=== PÁGINA ===

Por: Rodrigo Hidalgo, escritor y periodista | Publicado: 07.02.2022
Sandías caladas: Adiós al enero teatral | Space invaders de Nona Fernández
Para cerrar la temporada teatral de enero, me permití ir una vez más a disfrutar de un par de “sandías caladas” tanto del ya canónico y muy oficial Festival Santiago a Mil (ex Teatro a Mil), como de su opuesto complementario, el Festival Santiago Off.

Así, cumplí con una deuda pendiente que era ir a ver una de las obras que no había visto pero sí leído de Nona Fernández, Space Invaders, a la ñuñoína sala del Teatro UC; y antes de que finalizara enero, acudí también al querido y siempre amenazado Teatro del Puente, para presenciar una obra basada en textos del maestro Juan Radrigán, dirigida por Jesús Urqueta: La tranquilidad no se paga con nada (a partir de El invitado).

30 años de Fondart

Porque claro, estamos ya en febrero del 2022, y las políticas de apoyo a festivales y compañías, obras y proyectos escénicos, van a cumplir 30 años. Me refiero al Fondart. Cuánto odio cosechó, cuánto lo maldijeron artistas y compañías durante los primeros diez años. Se dijo con majadería constante que siempre se lo ganaban los mismos, que gracias a esas políticas los apitutados de siempre pudieron estabilizar sus proyectos, como Héctor Noguera y su Teatro Camino, ubicado en un inaccesible y rústico Peñalolén, o la propia productora de Carmen Romero, con su festival que luego cuajó en fundación bajo un engañoso nombre que prometía el acceso por mil pesos al público masivo, Teatro A Mil; y así.

Mejor ni recordar cómo llovieron las críticas cuando la ministra de Cultura fue la propia Paulina Urrutia, una de cuyas célebres salidas de madre quedará en el recuerdo de tantos y tantas como ejemplo de soberbia (“soy la que más sabe de política cultural en este país”). O el aún más triste recuerdo que dejó el paso de Luciano Cruz Coke por esa misma cartera, beneficiando a la sala de su socio Felipe Braun, un escenario que prometía máxima visibilidad y se quedó en promesa, siendo traspasado finalmente al Duoc, en Lastarria 90 (acaso porque los madrugó el vecino GAM, y el privado acusa competencia desleal ante un gigante subsidiado).

Sin embargo nadie duda de la calidad ni de Héctor Noguera ni del Teatro a Mil. Y lo cierto es también que aunque se demoró, el modelo de concursabilidad que encarna el Fondart, durante las siguientes décadas demostró que sí podía alcanzar para muchos más proyectos de compañías, artistas y productoras con menos trayectoria profesional, y con menos lobby.

===

__INSTRUCCIONES DE TRABAJO__. ¿Podrías seguir escribiendo la columna sobre el enero teatral y los 30 años del Fondart a partir de su última oración?

=== LISTADO PROPORCIONADO ===

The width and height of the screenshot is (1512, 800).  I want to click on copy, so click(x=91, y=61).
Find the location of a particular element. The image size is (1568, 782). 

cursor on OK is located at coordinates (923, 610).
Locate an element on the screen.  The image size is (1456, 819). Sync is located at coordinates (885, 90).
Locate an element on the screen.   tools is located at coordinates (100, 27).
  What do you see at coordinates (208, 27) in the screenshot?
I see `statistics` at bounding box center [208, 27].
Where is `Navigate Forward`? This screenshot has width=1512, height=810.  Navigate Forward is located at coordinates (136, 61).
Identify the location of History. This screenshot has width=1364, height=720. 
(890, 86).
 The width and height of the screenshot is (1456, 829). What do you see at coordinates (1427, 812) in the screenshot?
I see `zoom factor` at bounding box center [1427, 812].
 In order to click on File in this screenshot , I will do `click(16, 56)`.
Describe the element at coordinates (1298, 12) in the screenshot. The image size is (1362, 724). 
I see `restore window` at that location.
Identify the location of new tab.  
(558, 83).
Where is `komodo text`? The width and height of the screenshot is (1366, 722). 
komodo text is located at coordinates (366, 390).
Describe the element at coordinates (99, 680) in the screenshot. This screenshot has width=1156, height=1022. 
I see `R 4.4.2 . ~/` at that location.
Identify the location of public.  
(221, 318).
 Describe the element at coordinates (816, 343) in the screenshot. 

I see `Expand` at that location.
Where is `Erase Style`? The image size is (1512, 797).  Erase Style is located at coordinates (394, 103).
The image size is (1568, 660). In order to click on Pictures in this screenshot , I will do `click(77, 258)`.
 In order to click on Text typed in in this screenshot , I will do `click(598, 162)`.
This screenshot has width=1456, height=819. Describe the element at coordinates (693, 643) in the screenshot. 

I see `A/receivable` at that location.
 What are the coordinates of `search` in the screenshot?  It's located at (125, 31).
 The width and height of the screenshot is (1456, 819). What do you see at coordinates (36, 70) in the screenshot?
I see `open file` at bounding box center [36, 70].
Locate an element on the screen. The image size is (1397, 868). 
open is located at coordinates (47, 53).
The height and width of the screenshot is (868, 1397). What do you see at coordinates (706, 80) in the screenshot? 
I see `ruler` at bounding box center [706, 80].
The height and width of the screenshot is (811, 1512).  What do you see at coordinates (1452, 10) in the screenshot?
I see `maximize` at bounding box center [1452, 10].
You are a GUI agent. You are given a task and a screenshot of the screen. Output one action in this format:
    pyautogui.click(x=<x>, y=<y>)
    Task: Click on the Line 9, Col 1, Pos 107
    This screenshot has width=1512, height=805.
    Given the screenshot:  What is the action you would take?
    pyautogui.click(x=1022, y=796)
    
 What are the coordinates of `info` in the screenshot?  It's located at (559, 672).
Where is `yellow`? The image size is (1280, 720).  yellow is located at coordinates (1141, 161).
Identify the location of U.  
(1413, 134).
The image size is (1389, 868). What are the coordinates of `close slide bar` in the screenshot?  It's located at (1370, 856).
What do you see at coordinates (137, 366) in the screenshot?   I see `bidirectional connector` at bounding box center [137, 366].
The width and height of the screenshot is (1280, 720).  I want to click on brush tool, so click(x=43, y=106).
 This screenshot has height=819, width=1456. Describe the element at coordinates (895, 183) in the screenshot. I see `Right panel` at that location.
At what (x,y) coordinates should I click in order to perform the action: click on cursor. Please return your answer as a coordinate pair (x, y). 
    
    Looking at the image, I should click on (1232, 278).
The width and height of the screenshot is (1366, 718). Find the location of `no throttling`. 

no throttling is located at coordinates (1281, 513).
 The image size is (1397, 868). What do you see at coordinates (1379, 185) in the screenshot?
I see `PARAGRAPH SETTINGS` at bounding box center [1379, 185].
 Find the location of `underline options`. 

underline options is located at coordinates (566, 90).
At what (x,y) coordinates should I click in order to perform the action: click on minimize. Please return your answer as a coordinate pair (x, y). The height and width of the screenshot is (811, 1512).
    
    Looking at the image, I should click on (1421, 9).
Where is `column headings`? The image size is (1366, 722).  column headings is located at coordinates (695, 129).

===

__RESPUESTA AL EJERCICIO__.
Ya no más mesa del pellejo

El club de los beneficiarios fue creciendo, el circuito fue aprendiendo a postular, los proyectos comenzaron a ser mejores, las críticas al modelo cambiaron de tono. Aunque sigue siendo odiado por su ethos, se acepta que el Fondart “es lo que hay”, y es mejor que nada. Y como parte de estos cambios en el ecosistema entero, sucedió que el festival Teatro A Mil mutó en Santiago a Mil e instaló el “enero teatral”, consolidándose como el más importante referente en materia de artes, espectáculos y producciones escénicas en Chile. Esto provocó que surgieran en paralelo, o como reacción o respuesta, múltiples encuentros y festivales que daban cuenta de otra escena, donde se daban cita obras y compañías que no habían quedado seleccionadas ni habían sido invitadas, o a las que ni siquiera se les había considerado para aquella exclusiva curatoría.

Así los circuitos “off”, que alegaban tener de verdad un precio de acceso más democrático, fueron cobrando fuerza y al cabo de 20 años, algunos se convirtieron también en un espacio o instancia de validación y respetabilidad. La mesa del pellejo se fue vistiendo de mantel largo.

Santiago Off, el festival actual que también tiene detrás una homónima Fundación, fue creado por la compañía La Fulana el 2012 con puros shows gratuitos. A pesar de tener un nombre que apela a esa escena “off”, en resistencia al establishment, convoca hoy por hoy a creadores y creadoras chilenes y extranjeres de primerísimo nivel que bien podrían estar en el otro festival, en el “establecido”, el “on”. Lo alternativo o under se desplazó a otros escenarios mucho más vinculados a la autogestión, mucho menos visibilizados por la prensa. Testimonio de ello son incluso compañías como el mismísimo Gran Circo Teatro, por ejemplo, que sostiene aún sus funciones en espacios más rústicos; versus salas como el emblemático Teatro del Puente, tantas veces desahuciado y aún en pie a pesar de todo, resistiendo con su dignísima infraestructura cimbreante a pasos de la plaza Dignidad.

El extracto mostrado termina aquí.